July 2019 Dividend Income Update
“Do not save what is left after spending, but spend what is left after saving.”
“Wall Street makes its money on activity. You make your money on inactivity.”
“The stock market is a device for transferring money from the impatient to the patient.”
– all quotes from, you guessed it, Warren Buffett.
Simple, sage and time-honoured investment advice by someone who knows a thing or two about successful long-term investing.
These are things I try to employ in our investment plan, and so far, I believe that approach is working.
Save first, then spend
This has been our approach for years, and we’ll keep it that way for as long as we can.
Although we’ve blown part of our 2019 financial goals to smithereens lately, I do believe we can recover a bit later this year.
By saving first, then spending thereafter, we get our money working for us sooner than later (even if we aren’t perfect all the time).
You make your money on inactivity
I wouldn’t have believed this over a decade ago, but I certainly do now.
The sloth-like energy I expend to stay invested (in my basket of dividend-paying stocks and low-cost U.S. ETFs) is really starting to pay off with this extended bull market run. With subtle check-ins on the portfolio, it seems there is little progress. Looking back years later, it’s motivating and gratifying to see that owning a $1 million investment portfolio (outside any existing workplace pension assets, excluding any of our home equity) may actually occur.
If you want to know what I own and learn about my boring approach to successful investing you can find more details on these pages here:
The stock market is a device: it transfers money from the impatient to the patient
Akin to the advice above from Mr. Buffett, while I’ve learned there is nothing magical about dividends per se they are very darn good for my wallet.

_Tasks to complete_
(a) Answer these questions using the July 2019 dividend income update.
(i) Who is credited with all three quotes at the top?
(ii) What two kinds of investments does the writer stay invested in?
(iii) What size of investment portfolio does the writer say may actually come about?
(b) Retype the July 2019 dividend income update from "July 2019 Dividend" up to and including "long as we can.".

_Dataset records_

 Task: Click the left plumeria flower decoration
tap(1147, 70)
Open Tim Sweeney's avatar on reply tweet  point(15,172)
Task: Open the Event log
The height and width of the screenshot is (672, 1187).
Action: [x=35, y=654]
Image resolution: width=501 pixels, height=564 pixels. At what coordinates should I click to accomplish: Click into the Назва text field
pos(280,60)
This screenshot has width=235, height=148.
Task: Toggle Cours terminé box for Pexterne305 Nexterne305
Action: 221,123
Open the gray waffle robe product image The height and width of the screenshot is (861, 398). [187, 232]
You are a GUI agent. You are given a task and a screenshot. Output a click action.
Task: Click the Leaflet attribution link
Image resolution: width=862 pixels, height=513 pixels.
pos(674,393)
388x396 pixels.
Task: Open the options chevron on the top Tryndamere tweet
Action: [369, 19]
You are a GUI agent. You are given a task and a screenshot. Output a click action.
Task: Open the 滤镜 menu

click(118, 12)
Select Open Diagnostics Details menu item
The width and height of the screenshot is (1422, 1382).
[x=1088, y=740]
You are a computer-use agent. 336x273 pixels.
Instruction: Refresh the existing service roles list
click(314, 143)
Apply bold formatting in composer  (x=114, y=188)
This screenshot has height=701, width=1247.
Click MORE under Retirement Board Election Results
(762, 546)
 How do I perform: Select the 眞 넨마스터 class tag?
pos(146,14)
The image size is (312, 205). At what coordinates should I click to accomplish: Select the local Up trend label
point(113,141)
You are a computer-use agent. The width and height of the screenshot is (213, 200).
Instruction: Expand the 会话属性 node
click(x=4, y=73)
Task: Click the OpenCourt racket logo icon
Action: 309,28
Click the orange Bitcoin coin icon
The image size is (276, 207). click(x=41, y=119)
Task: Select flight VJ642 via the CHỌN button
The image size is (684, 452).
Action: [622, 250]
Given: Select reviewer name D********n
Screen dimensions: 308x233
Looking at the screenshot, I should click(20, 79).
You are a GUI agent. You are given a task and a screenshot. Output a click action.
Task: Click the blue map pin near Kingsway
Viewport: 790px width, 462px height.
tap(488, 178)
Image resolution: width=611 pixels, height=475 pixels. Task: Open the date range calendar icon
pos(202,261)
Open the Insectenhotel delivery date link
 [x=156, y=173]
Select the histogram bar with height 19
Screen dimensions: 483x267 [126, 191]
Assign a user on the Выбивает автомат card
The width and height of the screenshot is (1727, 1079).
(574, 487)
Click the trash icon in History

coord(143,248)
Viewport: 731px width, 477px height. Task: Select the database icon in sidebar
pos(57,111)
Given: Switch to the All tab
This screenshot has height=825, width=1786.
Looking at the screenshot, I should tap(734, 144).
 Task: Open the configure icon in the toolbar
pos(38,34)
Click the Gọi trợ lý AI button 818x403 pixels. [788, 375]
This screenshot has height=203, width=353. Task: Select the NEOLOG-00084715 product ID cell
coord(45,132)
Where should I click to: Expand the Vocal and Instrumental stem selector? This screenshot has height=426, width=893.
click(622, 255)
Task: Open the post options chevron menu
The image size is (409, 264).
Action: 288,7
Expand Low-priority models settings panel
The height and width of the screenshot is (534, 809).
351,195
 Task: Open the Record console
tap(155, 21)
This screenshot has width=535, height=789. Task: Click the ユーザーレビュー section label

_Answers for the exercise_
(a)
(i) Warren Buffett
(ii) Dividend-paying stocks and low-cost U.S. ETFs
(iii) $1 million

(b)
July 2019 Dividend Income Update
“Do not save what is left after spending, but spend what is left after saving.”
“Wall Street makes its money on activity. You make your money on inactivity.”
“The stock market is a device for transferring money from the impatient to the patient.”
– all quotes from, you guessed it, Warren Buffett.
Simple, sage and time-honoured investment advice by someone who knows a thing or two about successful long-term investing.
These are things I try to employ in our investment plan, and so far, I believe that approach is working.
Save first, then spend
This has been our approach for years, and we’ll keep it that way for as long as we can.